When using exporter: otlp, no HTTP endpoint is exposed — metrics are pushed on the configured interval.
Available Metrics
| Metric | Type | Labels | Description |
|---|---|---|---|
kono_requests_total | Counter | route, method, status | Total incoming requests that reached a flow, labeled by final HTTP status |
kono_requests_duration_seconds | Histogram | route, method | End-to-end request latency from gateway entry to response write |
kono_requests_in_flight | Gauge | — | Current number of requests being processed |
kono_failed_requests_total | Counter | reason | Requests rejected before reaching a flow (see reasons below) |
kono_upstream_requests_total | Counter | route, upstream | Total requests dispatched to each upstream |
kono_upstream_errors_total | Counter | route, upstream, kind | Upstream errors broken down by error kind |
kono_upstream_latency_seconds | Histogram | route, upstream | Time from upstream request dispatch to response received |
kono_upstream_retries_total | Counter | route, upstream | Number of retry attempts per upstream |
kono_circuit_breaker_state | Gauge | upstream | Circuit breaker state: 0=closed, 1=open, 2=half-open |
Histogram Buckets
Kono uses fixed bucket boundaries tuned for typical gateway latencies:
| Metric | Boundaries (seconds) |
|---|---|
kono_requests_duration_seconds | 0.001, 0.005, 0.01, 0.025, 0.05, 0.1, 0.25, 0.5, 1, 2.5 |
kono_upstream_latency_seconds | 0.005, 0.01, 0.025, 0.05, 0.1, 0.25, 0.5, 1, 2.5, 5 |
Upstream Error Kinds
The kind label on kono_upstream_errors_total reflects the internal error classification:
| Kind | Description |
|---|---|
timeout | Upstream did not respond within the configured timeout |
connection | Failed to establish a connection to the upstream (includes TLS handshake failures) |
bad_status | Upstream returned HTTP 5xx |
read_error | Connection was closed while reading the response body |
body_too_large | Response body exceeded max_response_body_size |
canceled | Request was canceled by the client before a response was received |
circuit_open | Request was rejected by an open circuit breaker — upstream was not contacted |
policy_violation | Response violated upstream policy (allowed_statuses, require_body) |
Failure Reasons
kono_failed_requests_total tracks requests that never reach a flow:
| Reason | Description |
|---|---|
too_many_requests | Rate limiter rejected the request |
no_matched_flow | No flow matched the request path or method |
body_too_large | Request body exceeded the gateway-wide limit (5 MB) |
Grafana
When using exporter: otlp, the recommended setup is:
kono → [OTLP HTTP] → OTel Collector → [remote_write] → Prometheus ← Grafana
The OTel Collector receives metrics from kono, transforms them, and pushes to Prometheus via remote_write. Prometheus
must be started with --web.enable-remote-write-receiver.

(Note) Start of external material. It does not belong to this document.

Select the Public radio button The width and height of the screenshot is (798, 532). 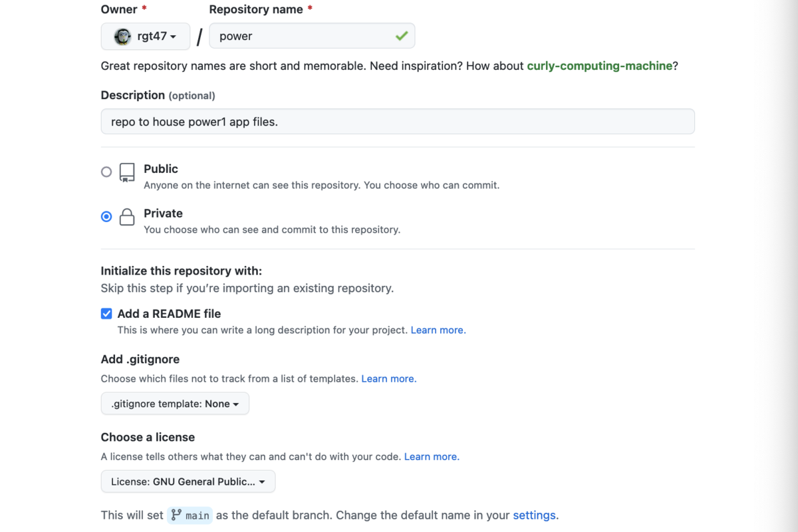point(106,172)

When using exporter: prometheus, Prometheus scrapes kono directly — no Collector needed. Point the scrape target at the admin port (server.admin_port).
Recommended Panels
| Panel | Query |
|---|---|
| RPS | rate(kono_requests_total[1m]) |
| p99 latency | histogram_quantile(0.99, rate(kono_requests_duration_seconds_bucket[5m])) |
| Error rate | rate(kono_requests_total{status=~"5.."}[1m]) / rate(kono_requests_total[1m]) |
| Upstream error rate | rate(kono_upstream_errors_total[1m]) |
| Circuit breaker open | kono_circuit_breaker_state == 1 |
| Retry pressure | rate(kono_upstream_retries_total[5m]) |
| In-flight requests | kono_requests_in_flight |
| Upstream p95 latency | histogram_quantile(0.95, rate(kono_upstream_latency_seconds_bucket[5m])) |
Counter metrics like kono_requests_total are monotonically increasing — they never decrease. Always use rate() or
increase() in Grafana queries rather than the raw counter value.